* **What is required**
Below are the records; copy every line in them that holds the string "agent".

(Records excerpted from a collection)
==*==

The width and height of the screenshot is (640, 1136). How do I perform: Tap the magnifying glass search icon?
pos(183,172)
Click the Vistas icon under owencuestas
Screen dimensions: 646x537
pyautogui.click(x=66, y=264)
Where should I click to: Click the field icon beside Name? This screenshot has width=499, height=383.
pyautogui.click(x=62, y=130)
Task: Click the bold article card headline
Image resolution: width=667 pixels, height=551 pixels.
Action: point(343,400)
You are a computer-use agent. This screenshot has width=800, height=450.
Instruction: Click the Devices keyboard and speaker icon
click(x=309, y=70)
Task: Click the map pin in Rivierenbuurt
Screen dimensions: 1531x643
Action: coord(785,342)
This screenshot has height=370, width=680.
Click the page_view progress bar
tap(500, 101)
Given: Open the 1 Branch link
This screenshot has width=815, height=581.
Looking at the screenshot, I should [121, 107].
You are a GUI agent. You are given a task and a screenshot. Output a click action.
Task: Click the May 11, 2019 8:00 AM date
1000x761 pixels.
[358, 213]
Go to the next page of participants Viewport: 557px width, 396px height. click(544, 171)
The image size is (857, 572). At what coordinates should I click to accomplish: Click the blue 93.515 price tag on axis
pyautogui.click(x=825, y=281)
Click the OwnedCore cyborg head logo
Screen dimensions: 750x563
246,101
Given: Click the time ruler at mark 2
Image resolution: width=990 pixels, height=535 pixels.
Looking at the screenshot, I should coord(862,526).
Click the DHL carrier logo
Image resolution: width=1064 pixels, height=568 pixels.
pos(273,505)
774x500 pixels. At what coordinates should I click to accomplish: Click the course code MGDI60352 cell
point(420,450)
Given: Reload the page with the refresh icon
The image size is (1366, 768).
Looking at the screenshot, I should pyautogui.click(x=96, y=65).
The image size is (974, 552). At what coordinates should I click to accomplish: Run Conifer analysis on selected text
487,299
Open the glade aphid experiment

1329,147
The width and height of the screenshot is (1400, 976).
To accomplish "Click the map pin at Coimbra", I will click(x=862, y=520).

==*==

* **Exercise solution**
You are a computer-use agent. This screenshot has width=800, height=450.
You are a GUI agent. You are given a task and a screenshot. Output a click action.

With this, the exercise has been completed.